October 19, 2015 at 7:50AM, Edited October 19, 8:02AM


Roland R-05 built-in mic vs CS-15S/R

Hi Nofilm Schoolers. my first question here I hope someone can shed some light. I need to up my audio capture for a new project. So far I've been using a Nikon ME-1 on various Nikon bodies but I have a Roland R-05 and imagine I can get better audio out of it. But what I can't figure out is if I am better off using the R-05's built in mic or an external CS-15S/R which I already have?

Most of my recordings would be ambient nature, but at a moderate to high volume, think flocks of noisy birds, waterfalls etc... occasionally interviews but I understand I need a mic close to a person and I don;t really care as much about the audio quality for speech as for the natural settings.

Roland's web site says the external mic is for 'serious field recording' with the R-05 but that's about as much info as I can find. When I monitor the audio it sounds much richer with the built-in mics through headphones.

The specs say:
Frequency Response: 200–17,000 Hz
Open Circuit Sensitivity: -41.5±4 dB
Impedance: 1,300 Ω (at battery use)
Maximum Input S.P.L: 119 dB SPL (at 1kHz, 3% THD)

and for the R-05
Frequency Response: 20–40,000 Hz
Nominal Input Level (Variable)
Recommended Load Impedance 16 ohms or greater
Mic Input: -33 dBu (MIC GAIN is H)
Mic Input: -15 dBu (MIC GAIN is L)

If the Frequency Response is the measure I'm looking for then the built-in mic seems to beat the external CS-15 by 23kHz

But in practice of course the external mic is more versatile in placement. I do have a hot shoe adapter that allows the R-05 to mount above the camera.

Any feedback appreciated as to what combination I could expect the best results from appreciated.

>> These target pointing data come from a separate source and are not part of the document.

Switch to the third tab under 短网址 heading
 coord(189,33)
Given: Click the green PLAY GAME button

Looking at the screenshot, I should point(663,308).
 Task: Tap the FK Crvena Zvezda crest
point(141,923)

Since you already own all the gear, the best thing to do is to record your own samples, then check the results with your audio editor. Trust your own ears, and make sure you turn OFF all auto-gain settings which are generally a disaster when trying to record good audio.

The Nikon ME-1 stereo mic is an omni-directional mic so it's only really useful when you want to record good ambient sound. ( make sure you aren't picking up any camera noise when recording, or use it with your Roland R-05 recorder )

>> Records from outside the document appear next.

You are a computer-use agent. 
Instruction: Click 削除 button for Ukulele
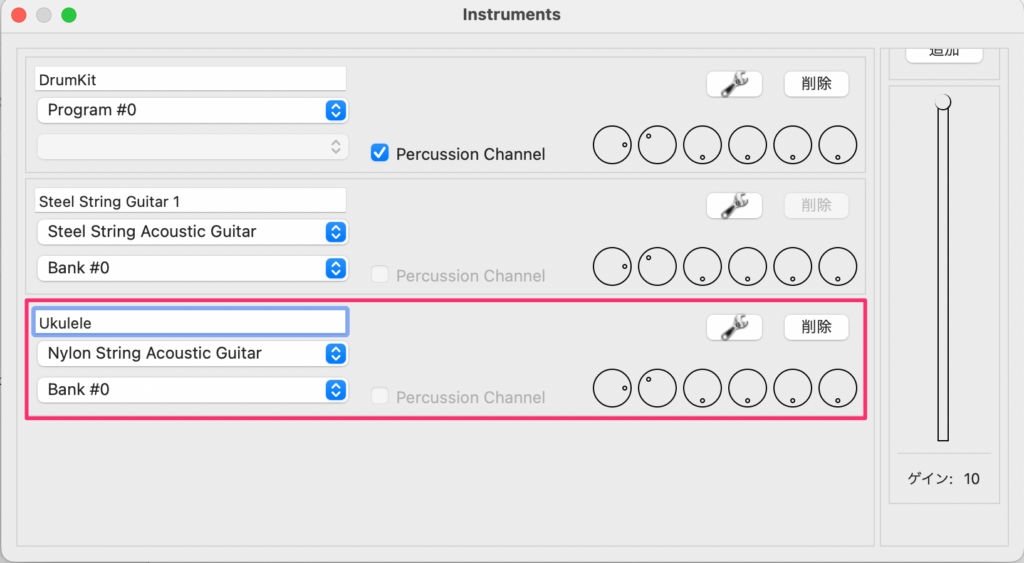[816, 327]
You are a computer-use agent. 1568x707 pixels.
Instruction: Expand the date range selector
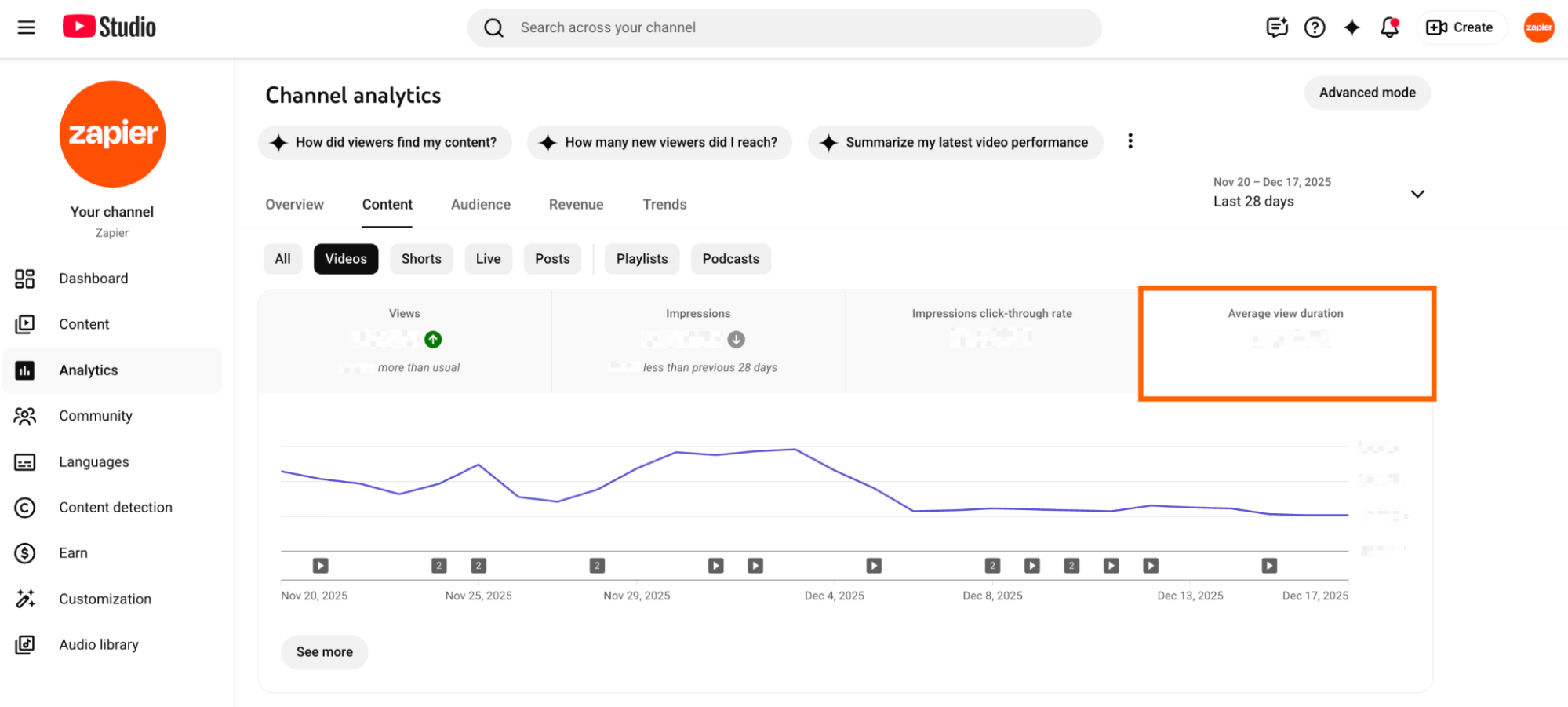(1417, 193)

Based upon the gear you own, the Roland CS-15 mic will probably produce the best quality sound when recording interviews, but keep in mind that you won't get good sound quality if your mic is more than 3 feet from the person speaking. ( this is why many people use either boom-mics just out of the frame, or LAV mics connected to a recorder like your Roland R-05 when recording interviews )

October 19, 2015 at 11:54AM

Guy McLoughlin
Video Producer

Thanks for the advice Guy,

So I recorded a few clips both on the camera and on the R-05 using all combinations of R-05 built-in mic, Nikon ME-1 mic, Roland CS-15 mic, on both camera audio, R-05 audio and compared them.

First thing I noticed is that the R-05 records in 32-bit and the Nikon D600 16-bit.
Looking at the waveform in Audacity there was no doubt that the built-in mic on the R-05 recorded a much wider range and I could easily hear it in playback.

The ME-1 sounded next best and had the middle range waveform. The CS-15 has the lowest waveform and has audibly duller sound - although in close it improves dramatically. So I think I'm going to stick with the ME-1 on the camera and record to the R-05 with the built in mic, keep the CS-15 for interview/close-in and see how that goes for a bit.